The “Outlaw Country” label gets thrown around pretty often. Artists like Johnny Cash, Waylon Jennings, Willie Nelson, Tompall Glaser, Johnny Paycheck, and plenty more fall under that umbrella. However, very few of the artists whose music falls under that umbrella are actually outlaws. Merle Haggard, on the other hand, lived many of the songs he sang.
By the time Merle was 13, he was stealing, writing bad checks, and hopping freight trains. He spent many of his teenage nights in juvenile detention centers and reform schools. When he was just 20 years old, Haggard tried to rob a Bakersfield bar. That conviction landed him in Bakersfield Jail. His subsequent escape attempt would land him in California’s infamous San Quentin prison. There, Merle Haggard would see Johnny Cash perform, get inspired to do something with his life, and start down the long road of becoming a country music icon.
By the early 60s, things were going better for Merle Haggard. He had given up his outlaw ways and focused on his budding musical career. He released his first album, Strangers, in 1965. The next year, “I’m a Lonesome Fugitive” landed the Hag his first chart-topping single. The decade would see him rocket to success with songs like “Mama Tried,” “Sing Me Back Home,” and “Okie from Muskogee.” However, like he sang about in “Branded Man,” Haggard’s criminal record still haunted him.
That all changed on this day in 1972. 51 years ago today, California’s then-governor Ronald Reagan officially pardoned Merle Haggard for all of his crimes. Just like that, he was no longer a Branded Man.
However, it wasn’t just Merle’s rising star that helped him secure the pardon. There were legit legal reasons behind it. “They found that I was improperly convicted and had no representation because I was poor and things of that nature,” Merle Haggard said of the pardon after Reagan’s death in 2004.
The Importance of Merle Haggard’s Pardon
Receiving that pardon didn’t just lift a weight off Merle Haggard’s mind. It also made his professional life much easier.

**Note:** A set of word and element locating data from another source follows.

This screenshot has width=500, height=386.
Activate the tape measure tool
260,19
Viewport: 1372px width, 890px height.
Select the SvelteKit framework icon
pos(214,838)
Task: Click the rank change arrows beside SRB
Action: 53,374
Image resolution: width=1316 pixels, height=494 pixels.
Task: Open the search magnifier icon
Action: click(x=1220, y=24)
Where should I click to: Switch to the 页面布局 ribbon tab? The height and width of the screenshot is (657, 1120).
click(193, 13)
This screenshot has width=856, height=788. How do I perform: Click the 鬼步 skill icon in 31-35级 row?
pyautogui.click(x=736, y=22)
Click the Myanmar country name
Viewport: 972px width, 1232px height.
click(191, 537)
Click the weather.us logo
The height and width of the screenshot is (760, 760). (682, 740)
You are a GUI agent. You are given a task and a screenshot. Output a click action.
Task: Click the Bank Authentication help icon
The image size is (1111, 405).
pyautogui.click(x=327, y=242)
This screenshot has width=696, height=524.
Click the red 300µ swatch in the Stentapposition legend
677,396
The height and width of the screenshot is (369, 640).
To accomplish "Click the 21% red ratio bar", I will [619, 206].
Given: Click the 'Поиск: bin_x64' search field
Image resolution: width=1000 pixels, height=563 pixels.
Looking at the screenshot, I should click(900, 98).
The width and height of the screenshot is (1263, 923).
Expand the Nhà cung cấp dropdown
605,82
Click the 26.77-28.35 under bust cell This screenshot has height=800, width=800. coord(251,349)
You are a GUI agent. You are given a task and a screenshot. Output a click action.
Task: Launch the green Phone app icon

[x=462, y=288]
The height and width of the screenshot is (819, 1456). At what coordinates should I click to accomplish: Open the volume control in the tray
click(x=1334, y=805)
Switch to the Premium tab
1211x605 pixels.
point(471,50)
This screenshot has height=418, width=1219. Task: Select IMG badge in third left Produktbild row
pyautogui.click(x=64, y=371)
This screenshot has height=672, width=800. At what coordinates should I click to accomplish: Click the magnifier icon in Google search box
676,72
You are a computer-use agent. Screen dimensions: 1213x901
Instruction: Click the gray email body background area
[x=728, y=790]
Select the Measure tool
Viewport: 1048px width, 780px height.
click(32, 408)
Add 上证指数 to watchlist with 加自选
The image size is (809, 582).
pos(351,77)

“Well, you can imagine yourself, you got this tail hanging on you, and suddenly you don’t have it anymore,” Haggard explained. “It’s just wonderful to not have to walk up and say, ‘Pardon me, before I do this, I want to tell you that I’m an ex-convict.’ You have to do that with any sort of legal transaction, while leaving the country, with anything of that nature.”
About Reagan choosing to wipe his slate clean, Merle Haggard said, “He didn’t have to do that. He could have just snubbed his nose and went on to lunch.”
A Full-Circle Moment
Life went on for both Reagan and Haggard after the pardon. Merle Haggard went on to become a household name and a country icon. Ronald Reagan went on to become the President of the United States.
In 1982, then-President Ronald Reagan held a series of “In Performance at the White House” recitals. According to the New York Times, the recitals were meant to “promote young American artists by having established performers introduce a protégé.”
That night, Mark O’Connor a 20-year-old three-time Grand National Fiddle Champion, joined Merle Haggard on stage.
Reagan summed up the spirit of the concert series saying, “We hope that all our countrymen will take pride in an American cultural heritage that commands respect, rooted in the creativity that can only come from freedom.”
Without the freedom that then-Governor Reagan gave Merle Haggard with his full pardon, this night probably wouldn’t have been possible. So, maybe, his remarks about the event were more on-target than many realized.
“I hope the President will be as pleased with my performance today as I was with his pardon 10 years ago,” Haggard said before the concert.